Do you see any issue in using an emptyDir type for the data volume of caddy, instead of a PVC? I have tried in my test environment in AWS and an emptyDir solved the problem: when I kill the node and the pods are recreated in a new node in another zone, now the caddy pod restarts well. Of course, the certificates are lost and it takes a couple of minutes to recreate them all, but at least it gives more resiliency. What do you think?

regis · May 12, 2022, 3:00pm

Hi @andres,
Is your issue somewhat related to this PR from @fghaas? fix: Enable rolling updates for the Caddy deployment in multi-node Kubernetes by fghaas · Pull Request #660 · overhangio/tutor · GitHub If yes please comment there.
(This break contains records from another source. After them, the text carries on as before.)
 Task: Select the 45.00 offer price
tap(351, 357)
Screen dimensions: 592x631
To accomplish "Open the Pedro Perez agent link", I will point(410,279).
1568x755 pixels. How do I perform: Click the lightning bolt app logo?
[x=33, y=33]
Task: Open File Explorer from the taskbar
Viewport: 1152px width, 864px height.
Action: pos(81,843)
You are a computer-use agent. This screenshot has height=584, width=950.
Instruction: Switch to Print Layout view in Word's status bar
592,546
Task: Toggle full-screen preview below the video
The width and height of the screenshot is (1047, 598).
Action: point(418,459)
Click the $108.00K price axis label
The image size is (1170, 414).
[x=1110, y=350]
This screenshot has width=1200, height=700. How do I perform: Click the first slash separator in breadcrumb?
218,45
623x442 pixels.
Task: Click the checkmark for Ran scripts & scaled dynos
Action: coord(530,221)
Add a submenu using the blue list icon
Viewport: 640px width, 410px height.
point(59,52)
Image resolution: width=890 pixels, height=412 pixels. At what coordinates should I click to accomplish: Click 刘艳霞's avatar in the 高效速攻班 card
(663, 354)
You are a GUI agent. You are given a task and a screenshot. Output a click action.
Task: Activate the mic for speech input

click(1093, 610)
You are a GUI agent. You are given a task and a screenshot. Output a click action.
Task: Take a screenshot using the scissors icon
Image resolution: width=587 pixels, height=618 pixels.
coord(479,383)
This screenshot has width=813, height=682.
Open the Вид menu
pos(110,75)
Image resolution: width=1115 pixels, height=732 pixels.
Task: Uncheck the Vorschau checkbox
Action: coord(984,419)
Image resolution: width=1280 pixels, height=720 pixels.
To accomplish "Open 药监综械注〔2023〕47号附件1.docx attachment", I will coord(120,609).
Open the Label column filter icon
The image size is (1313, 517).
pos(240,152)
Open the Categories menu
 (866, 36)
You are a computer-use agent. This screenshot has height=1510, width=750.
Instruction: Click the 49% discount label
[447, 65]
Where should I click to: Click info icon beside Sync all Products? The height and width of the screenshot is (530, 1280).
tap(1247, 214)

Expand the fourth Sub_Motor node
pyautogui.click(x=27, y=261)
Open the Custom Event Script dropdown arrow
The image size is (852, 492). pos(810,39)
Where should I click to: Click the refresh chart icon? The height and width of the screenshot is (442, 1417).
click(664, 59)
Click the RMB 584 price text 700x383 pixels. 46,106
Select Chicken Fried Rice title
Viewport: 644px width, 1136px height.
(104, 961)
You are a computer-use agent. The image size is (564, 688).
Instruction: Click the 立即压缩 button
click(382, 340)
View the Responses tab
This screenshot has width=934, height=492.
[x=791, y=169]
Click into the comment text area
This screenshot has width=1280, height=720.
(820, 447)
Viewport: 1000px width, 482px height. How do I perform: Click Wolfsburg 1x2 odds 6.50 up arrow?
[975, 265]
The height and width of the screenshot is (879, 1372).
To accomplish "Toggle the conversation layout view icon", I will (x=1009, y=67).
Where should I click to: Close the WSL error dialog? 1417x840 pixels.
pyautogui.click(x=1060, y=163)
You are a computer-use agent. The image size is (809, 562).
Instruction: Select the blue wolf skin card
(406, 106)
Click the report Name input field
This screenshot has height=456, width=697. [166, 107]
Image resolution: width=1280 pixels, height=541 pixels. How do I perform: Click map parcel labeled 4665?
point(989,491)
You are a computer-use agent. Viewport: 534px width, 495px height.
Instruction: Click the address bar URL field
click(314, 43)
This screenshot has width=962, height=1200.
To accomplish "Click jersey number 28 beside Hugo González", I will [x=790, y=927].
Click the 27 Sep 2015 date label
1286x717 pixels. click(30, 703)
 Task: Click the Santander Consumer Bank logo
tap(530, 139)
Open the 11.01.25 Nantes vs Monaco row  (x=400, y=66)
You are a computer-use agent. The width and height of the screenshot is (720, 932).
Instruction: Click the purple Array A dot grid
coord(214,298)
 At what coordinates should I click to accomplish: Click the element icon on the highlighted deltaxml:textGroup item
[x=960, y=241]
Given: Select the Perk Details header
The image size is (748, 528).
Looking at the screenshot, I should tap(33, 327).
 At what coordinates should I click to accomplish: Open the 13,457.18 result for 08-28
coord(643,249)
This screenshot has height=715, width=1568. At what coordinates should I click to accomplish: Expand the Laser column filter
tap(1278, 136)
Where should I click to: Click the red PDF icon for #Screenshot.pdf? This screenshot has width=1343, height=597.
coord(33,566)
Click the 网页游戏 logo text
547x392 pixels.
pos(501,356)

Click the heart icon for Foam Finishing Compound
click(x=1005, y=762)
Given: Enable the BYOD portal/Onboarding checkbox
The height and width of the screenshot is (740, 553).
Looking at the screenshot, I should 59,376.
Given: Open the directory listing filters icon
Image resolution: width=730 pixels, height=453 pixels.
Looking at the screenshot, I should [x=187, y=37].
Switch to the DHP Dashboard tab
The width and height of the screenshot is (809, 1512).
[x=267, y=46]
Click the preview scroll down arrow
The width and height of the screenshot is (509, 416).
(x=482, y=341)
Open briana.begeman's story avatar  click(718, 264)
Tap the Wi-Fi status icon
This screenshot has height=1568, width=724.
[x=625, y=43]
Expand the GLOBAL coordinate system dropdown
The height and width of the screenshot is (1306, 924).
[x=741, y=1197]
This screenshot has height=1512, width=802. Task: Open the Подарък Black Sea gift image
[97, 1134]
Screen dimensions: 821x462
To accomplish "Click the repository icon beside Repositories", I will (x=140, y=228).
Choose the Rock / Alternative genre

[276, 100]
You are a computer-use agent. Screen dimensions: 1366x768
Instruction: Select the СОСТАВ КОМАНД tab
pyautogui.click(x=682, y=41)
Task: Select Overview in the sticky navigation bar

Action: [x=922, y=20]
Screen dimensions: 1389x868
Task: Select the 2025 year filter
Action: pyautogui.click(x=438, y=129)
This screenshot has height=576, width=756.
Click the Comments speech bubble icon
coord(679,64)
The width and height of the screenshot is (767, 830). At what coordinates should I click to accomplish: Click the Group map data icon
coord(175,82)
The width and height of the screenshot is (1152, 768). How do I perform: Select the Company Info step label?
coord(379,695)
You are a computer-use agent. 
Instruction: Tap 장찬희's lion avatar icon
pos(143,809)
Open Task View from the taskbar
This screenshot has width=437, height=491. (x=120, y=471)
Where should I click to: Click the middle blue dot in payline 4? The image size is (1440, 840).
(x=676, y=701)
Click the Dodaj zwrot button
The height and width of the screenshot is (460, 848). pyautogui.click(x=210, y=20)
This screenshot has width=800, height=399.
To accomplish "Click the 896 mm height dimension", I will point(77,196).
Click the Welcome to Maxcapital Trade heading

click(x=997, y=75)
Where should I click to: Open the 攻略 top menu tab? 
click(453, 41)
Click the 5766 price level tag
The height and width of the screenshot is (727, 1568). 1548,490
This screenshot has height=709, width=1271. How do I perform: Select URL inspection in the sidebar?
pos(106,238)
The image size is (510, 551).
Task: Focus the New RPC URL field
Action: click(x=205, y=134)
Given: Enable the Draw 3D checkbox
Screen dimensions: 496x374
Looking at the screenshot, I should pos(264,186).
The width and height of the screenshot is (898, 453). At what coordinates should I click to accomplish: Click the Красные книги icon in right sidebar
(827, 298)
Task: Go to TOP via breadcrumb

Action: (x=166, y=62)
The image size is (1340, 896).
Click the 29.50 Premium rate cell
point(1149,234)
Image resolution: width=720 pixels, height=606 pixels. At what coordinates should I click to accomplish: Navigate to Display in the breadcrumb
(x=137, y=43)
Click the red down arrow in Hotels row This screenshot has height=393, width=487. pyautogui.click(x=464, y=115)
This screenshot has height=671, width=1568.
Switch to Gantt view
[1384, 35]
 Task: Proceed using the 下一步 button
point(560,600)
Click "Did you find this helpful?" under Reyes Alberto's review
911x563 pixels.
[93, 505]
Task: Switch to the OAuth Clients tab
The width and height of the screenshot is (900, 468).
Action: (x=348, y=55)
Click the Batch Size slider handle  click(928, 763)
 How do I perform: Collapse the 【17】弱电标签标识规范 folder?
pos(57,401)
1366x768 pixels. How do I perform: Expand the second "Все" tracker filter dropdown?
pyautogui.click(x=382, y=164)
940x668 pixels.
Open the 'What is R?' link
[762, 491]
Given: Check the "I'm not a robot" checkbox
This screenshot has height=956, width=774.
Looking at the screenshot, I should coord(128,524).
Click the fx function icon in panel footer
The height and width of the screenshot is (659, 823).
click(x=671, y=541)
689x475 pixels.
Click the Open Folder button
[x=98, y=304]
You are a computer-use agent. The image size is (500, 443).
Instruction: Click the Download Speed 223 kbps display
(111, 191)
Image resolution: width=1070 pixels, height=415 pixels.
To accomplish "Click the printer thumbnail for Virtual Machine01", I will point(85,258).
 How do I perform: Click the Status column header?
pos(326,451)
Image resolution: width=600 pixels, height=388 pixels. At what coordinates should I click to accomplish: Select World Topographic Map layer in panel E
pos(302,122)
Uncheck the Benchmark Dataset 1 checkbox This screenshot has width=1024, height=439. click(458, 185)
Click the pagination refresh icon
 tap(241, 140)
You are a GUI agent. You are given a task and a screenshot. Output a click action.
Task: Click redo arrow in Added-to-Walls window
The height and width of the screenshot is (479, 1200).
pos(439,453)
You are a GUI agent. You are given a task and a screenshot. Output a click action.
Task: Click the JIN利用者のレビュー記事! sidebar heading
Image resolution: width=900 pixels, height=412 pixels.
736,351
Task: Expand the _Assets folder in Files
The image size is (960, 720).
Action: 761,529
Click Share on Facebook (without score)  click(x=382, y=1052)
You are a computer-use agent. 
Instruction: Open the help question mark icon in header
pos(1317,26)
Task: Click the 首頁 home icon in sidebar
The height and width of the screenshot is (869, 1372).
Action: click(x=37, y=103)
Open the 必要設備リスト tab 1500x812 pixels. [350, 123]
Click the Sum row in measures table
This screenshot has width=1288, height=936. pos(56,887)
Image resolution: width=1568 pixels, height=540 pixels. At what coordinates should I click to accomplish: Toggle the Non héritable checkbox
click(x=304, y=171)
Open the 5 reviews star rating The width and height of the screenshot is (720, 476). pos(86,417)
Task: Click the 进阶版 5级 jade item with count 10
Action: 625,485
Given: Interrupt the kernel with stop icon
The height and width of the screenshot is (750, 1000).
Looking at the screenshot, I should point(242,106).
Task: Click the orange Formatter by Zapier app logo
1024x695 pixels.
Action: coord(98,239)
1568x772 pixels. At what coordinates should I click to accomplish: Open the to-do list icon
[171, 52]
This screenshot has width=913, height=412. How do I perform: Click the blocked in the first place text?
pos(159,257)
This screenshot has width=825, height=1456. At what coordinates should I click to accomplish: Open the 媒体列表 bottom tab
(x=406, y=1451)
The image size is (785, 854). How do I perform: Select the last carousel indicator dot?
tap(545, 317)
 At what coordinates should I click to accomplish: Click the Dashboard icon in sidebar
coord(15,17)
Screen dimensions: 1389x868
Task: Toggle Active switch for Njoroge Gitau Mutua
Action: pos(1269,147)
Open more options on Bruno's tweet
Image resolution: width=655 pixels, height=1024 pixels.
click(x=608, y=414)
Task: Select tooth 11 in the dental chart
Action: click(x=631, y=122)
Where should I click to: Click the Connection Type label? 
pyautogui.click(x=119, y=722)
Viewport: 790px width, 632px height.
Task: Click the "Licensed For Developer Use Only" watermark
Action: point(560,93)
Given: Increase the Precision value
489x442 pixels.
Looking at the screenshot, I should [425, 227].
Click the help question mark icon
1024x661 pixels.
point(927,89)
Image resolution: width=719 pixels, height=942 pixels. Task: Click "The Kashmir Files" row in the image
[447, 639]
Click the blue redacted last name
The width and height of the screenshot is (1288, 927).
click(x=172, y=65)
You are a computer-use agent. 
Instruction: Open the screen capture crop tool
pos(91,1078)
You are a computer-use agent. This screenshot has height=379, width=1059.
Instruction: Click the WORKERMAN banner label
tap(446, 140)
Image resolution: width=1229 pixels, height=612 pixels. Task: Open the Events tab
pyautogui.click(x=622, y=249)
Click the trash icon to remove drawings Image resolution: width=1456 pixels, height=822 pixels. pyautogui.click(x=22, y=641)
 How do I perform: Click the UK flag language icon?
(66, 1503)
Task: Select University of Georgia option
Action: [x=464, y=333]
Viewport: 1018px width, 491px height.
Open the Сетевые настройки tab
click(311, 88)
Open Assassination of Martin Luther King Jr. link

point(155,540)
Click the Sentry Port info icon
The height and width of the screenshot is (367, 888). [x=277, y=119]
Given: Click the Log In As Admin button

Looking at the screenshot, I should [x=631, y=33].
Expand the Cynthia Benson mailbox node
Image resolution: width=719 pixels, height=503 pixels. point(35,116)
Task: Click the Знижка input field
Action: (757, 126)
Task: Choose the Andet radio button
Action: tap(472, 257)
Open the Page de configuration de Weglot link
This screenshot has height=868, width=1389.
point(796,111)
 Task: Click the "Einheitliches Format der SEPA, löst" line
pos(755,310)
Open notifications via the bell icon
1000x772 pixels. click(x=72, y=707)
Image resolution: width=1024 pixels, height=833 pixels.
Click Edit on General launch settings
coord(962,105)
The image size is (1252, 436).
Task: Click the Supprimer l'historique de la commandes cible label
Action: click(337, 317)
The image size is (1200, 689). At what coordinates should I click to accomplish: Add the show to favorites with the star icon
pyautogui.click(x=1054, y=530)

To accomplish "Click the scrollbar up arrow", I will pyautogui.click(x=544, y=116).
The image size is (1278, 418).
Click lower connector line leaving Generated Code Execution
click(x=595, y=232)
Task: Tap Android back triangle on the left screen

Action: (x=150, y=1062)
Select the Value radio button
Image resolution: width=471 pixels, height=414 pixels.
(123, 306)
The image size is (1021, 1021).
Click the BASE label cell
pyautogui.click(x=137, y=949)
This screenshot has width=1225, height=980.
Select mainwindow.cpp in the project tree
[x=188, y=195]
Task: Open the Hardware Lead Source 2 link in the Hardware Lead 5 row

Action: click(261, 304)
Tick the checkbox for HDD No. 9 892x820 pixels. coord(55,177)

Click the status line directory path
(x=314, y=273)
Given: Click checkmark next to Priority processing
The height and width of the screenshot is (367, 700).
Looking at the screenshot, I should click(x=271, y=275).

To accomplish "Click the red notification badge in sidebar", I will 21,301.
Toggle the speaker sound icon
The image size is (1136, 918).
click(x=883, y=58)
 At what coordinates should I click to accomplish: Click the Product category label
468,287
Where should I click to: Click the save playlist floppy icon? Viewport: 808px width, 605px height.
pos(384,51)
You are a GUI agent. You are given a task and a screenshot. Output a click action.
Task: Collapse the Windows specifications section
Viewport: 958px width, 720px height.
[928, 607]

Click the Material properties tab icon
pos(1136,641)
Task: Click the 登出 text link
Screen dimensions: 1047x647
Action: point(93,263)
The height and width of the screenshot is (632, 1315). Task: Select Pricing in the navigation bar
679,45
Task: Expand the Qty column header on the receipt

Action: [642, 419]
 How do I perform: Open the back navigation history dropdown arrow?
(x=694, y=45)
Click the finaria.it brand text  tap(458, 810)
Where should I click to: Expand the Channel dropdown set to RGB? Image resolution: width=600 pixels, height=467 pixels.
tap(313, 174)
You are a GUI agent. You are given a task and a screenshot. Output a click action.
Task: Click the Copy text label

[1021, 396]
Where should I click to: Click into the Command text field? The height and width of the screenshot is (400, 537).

andres · May 12, 2022, 3:39pm

Hi @regis!
Well… in a sense they are related, that the Caddy’s PVC is causing troubles in many aspects.
I’ve been talking to the AWS guys and they suggested that the only fully resilient and fully scalable way to have PVs in K8s is using some kind of NFS, like EFS. I have made some tests but it’s quite complicated to setup, and for our case with Caddy, it’s an overkill. In my setup, I have removed all other stateful pods out of the cluster.
In my opinion, changing the PV type to EmptyDir will fix the problem of whole node recreation in another AZ. This should be a very rare event, so it should not cause big troubles with certificates. I don’t know how this will work during the rolling update situation.

andres · May 12, 2022, 3:53pm

Or get rid of the PV at all by disabling https and creating a LB outside the cluster to terminate the ssl tunnels.

erickhgm · May 12, 2022, 6:44pm

In my case, I use a Swarm Cluster and I’m not using Caddy, I’m using an External Load Balancer with HTTPS and inside my VPC the communication is over HTTP.

In k8s a volume can be shared only by pods running in the same node (VM). So if want a redundancy between nodes/zones/regions you need something like an NFS, as you said.

I don’t use Caddy, so I don’t know how it works, but if the volumes data and config are just to certificate and config files, you can create a configMap or Secret and mount them like a volume, with this your container will be able to mount it in any node/zone/region.

andres · May 12, 2022, 7:33pm

A config map won’t work, as Caddy generates the certificates dynamically. But disabling Caddy certificates will probably be the best options.
I’m curious… do you run Tutor over Swarm?

erickhgm · May 12, 2022, 8:43pm

Yeah, the infra that I have available is a Swarm Cluster running on AWS, it is in the plans to migrate to k8s.

system · August 10, 2022, 8:44pm

This topic was automatically closed 90 days after the last reply. New replies are no longer allowed.